The code above uses the feature counts tool to quantify the number of reads assigned to genomic features, such as genes, based on the alignment information in a sorted BAM file. After calling the featurecounts command, the code -a annotation.gtf specifies the annotation file stored in GTF format, which contains information about genes and their coordinates on the reference genome.

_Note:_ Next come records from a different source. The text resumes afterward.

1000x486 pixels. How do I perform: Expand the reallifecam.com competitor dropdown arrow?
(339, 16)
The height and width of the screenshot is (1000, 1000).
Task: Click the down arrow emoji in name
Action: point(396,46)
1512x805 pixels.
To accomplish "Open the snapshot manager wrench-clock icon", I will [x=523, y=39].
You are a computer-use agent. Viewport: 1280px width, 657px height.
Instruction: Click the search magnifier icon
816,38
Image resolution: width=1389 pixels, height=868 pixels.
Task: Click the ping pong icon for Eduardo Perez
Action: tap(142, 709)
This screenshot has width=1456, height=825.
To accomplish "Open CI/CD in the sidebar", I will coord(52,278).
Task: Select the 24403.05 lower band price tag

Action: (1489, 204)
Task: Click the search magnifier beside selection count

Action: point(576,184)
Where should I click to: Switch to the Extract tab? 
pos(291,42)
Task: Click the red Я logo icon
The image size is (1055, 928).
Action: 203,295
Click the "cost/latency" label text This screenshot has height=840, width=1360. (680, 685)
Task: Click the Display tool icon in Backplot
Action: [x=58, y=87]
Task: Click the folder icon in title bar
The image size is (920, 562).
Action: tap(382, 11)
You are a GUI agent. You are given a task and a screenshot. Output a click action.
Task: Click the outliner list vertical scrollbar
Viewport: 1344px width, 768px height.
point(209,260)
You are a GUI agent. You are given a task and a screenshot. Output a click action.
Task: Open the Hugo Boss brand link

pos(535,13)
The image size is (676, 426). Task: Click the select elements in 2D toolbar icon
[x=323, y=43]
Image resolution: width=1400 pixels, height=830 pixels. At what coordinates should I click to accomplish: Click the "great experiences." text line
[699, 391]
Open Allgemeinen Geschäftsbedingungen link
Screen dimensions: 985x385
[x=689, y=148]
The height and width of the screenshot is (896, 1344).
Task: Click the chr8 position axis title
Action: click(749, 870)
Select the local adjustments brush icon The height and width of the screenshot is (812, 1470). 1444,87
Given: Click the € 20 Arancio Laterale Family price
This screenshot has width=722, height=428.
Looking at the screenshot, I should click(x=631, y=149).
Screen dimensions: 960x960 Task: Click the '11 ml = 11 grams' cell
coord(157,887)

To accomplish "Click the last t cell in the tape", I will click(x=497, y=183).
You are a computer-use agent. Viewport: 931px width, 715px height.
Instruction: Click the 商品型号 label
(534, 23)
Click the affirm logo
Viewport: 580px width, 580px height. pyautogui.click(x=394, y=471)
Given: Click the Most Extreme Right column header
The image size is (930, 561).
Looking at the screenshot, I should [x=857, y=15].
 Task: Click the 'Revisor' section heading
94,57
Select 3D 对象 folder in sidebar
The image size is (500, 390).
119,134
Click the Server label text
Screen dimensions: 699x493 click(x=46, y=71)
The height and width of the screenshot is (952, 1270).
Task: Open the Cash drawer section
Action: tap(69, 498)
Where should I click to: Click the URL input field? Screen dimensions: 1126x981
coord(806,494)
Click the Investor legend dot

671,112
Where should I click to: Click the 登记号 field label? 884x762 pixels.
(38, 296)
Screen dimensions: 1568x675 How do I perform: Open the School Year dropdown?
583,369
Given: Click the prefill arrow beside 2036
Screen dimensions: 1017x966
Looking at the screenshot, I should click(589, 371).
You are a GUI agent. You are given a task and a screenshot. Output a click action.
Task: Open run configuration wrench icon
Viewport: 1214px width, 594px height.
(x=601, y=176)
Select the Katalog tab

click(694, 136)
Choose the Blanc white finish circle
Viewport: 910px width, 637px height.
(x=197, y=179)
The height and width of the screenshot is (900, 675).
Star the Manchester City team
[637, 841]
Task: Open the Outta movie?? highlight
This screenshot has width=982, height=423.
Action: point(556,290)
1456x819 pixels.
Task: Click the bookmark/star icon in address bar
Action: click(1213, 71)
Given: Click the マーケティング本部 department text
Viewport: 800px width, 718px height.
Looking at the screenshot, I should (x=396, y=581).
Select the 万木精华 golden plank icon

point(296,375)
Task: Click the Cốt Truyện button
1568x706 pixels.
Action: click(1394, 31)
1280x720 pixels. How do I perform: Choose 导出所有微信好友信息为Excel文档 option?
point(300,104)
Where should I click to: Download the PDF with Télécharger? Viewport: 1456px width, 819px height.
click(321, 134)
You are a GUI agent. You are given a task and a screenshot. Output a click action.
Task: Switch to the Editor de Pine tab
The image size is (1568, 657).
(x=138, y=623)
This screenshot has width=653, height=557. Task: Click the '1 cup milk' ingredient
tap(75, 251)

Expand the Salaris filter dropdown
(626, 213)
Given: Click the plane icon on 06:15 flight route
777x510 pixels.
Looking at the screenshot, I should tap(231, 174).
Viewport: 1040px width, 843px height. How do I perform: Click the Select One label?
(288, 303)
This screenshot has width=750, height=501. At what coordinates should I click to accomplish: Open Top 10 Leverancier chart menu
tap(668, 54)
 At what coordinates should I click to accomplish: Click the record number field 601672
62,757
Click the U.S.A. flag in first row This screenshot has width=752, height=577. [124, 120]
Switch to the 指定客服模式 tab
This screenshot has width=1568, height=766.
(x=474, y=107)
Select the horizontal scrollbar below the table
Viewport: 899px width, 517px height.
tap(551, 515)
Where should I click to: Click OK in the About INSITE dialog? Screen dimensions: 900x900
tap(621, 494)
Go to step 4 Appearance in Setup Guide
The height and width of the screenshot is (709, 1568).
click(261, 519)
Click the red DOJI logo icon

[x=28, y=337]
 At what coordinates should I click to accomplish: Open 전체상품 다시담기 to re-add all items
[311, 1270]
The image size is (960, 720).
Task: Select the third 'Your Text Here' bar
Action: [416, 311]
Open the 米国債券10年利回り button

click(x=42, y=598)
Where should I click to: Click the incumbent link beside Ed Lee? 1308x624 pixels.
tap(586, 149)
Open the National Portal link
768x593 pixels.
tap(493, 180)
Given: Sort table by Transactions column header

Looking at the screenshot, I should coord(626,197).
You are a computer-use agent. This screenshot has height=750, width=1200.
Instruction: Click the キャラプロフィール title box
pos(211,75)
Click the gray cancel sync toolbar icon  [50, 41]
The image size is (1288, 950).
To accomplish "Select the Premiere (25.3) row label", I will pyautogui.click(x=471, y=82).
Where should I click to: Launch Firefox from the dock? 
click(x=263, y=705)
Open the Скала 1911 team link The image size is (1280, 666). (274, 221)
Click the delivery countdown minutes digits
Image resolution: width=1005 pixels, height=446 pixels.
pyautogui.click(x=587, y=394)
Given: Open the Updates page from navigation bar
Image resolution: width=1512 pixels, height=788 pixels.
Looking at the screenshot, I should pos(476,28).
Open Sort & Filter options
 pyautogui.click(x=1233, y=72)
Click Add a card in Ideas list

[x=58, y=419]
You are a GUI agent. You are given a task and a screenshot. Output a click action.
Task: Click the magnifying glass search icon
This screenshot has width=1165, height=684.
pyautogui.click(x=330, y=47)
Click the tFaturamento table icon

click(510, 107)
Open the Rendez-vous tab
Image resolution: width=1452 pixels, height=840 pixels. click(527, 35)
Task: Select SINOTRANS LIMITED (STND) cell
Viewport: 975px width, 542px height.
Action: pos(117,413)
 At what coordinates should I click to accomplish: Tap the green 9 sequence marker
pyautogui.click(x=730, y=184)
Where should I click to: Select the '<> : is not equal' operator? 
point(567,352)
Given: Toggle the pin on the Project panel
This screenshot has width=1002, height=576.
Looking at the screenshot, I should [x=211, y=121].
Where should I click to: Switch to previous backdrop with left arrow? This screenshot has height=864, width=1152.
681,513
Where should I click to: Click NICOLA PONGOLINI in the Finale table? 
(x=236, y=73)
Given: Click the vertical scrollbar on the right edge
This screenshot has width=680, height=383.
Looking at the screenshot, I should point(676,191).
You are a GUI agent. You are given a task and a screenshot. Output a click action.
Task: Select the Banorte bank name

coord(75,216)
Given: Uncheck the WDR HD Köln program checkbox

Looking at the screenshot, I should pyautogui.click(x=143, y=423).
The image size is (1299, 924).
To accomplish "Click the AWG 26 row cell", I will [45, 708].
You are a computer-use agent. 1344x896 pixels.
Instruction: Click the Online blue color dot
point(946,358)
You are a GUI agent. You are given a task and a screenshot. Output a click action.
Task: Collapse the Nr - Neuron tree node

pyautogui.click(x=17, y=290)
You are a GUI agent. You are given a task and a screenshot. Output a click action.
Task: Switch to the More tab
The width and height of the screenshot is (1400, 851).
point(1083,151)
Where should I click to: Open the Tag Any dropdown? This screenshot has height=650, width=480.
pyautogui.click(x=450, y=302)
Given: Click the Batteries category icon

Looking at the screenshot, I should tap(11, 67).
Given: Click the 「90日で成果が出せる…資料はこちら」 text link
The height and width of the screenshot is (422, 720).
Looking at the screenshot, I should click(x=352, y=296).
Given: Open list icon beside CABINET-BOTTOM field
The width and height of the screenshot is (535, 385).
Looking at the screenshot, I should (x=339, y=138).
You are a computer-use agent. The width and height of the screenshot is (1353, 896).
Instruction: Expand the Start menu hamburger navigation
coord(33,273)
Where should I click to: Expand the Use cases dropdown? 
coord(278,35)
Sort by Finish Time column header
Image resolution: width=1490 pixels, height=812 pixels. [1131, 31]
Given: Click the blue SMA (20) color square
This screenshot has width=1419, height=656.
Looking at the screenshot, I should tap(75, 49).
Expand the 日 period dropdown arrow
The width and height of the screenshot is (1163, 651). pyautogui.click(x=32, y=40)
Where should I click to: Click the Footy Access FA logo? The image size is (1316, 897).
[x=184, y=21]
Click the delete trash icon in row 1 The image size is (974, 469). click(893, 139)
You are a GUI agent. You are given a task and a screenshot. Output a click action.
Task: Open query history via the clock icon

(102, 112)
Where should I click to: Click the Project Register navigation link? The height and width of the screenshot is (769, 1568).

Next, the code -o counts.txt specifies the output file where the count results will be saved. The counts represent the number of reads assigned to each genomic feature, which is used to generate a count table. Finally, the code section sample1_sorted.bam refers to the input BAM file containing the sorted and aligned RNA-seq reads that are aligned to a reference transcriptome.

💻 Step 5: Differential Expression Analysis

Differential expression analysis in RNA-Seq is a critical step that helps researchers identify genes whose expression levels significantly change between different experimental conditions or sample groups, which can help researchers identify potential biomarkers, elucidate molecular responses to different environmental conditions, drugs, or exercise interventions, and guide future experimental investigations.

One of the most common tools for performing differential expression analysis is DESeq1, a commonly used R package that allows you to generate results tables from RNA-Seq data. Because of my limited familiarity with this tool, at the time of my writing this article, I will not go into meaningful depth as to how to best use it. Instead, I will refer you to a previous article I wrote titled A DIY Guide To Differential Expression Analysis, where I'll teach you what differential expression analysis is, when and why it's used, and how you can perform it yourself.

🧫 Limitations Of RNA-Seq Analysis

RNA-Seq is undoubtedly a revolutionary technology for studying gene expression in response to different environmental conditions, therapeutics, and interventions. However, it's not without its challenges. Before wrapping this article up, I wanted to acknowledge some limitations of RNA-Seq analysis so as not to paint it as a magic tool for answering any and all biological questions.

One of the biggest limitations of RNA-Seq is that batch effects introduced during sample processing, library preparation, or different sequencing runs can introduce noise, impacting the accuracy of differential expression analysis. These effects can be large enough to impact the biological interpretation of data, which is why quality control is of such high importance.

Another limitation of RNA-Seq is that it's very difficult to accurately quantify the expression level of genes with lower-than-average baseline expression, making it challenging to detect differential expression between varying treatment conditions for these genes. This is a major concern since there may be genes of high importance for understanding the molecular basis of disease whose expression levels simply cannot be accurately detected with RNA-Seq. Furthermore, more systemic issues, such as incomplete reference datasets, can limit the effectiveness of RNA-Seq analysis. For example, reference transcriptomes used to align reads may not be fully annotated, leading to gaps in coverage or the omission of novel transcripts, which can ultimately impact the results of analyses.

Despite these limitations, RNA-Seq remains a widely used and valuable tool for gene expression studies. Careful experimental design, appropriate quality control, and consideration of statistical methods can help mitigate some of these challenges and improve the reliability and interpretability of RNA-Seq data.